Requirement = Going through the entries below, tally the lines that hold the word "agent" and state the result alone.

Dataset records =
--

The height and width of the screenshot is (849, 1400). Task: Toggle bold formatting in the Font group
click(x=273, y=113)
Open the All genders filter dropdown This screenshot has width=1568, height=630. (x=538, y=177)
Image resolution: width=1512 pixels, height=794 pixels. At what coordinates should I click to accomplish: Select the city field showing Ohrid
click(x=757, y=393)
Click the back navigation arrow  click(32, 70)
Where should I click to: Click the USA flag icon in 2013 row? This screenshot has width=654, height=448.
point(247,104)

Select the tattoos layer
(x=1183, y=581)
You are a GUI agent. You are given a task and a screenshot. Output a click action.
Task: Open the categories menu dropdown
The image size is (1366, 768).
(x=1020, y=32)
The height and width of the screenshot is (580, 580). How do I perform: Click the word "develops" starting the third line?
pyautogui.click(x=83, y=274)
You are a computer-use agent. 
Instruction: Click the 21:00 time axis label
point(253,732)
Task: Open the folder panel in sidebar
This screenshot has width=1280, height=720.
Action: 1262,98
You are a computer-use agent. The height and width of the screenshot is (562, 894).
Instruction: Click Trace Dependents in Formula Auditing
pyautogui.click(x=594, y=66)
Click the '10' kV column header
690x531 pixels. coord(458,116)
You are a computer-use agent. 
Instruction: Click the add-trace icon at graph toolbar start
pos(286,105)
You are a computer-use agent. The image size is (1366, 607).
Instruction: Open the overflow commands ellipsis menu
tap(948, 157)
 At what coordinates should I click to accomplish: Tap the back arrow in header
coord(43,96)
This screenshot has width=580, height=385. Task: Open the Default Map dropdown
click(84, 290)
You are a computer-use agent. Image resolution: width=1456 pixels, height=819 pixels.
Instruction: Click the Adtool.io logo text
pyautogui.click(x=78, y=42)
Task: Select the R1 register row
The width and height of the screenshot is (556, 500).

--

Result of this task = 6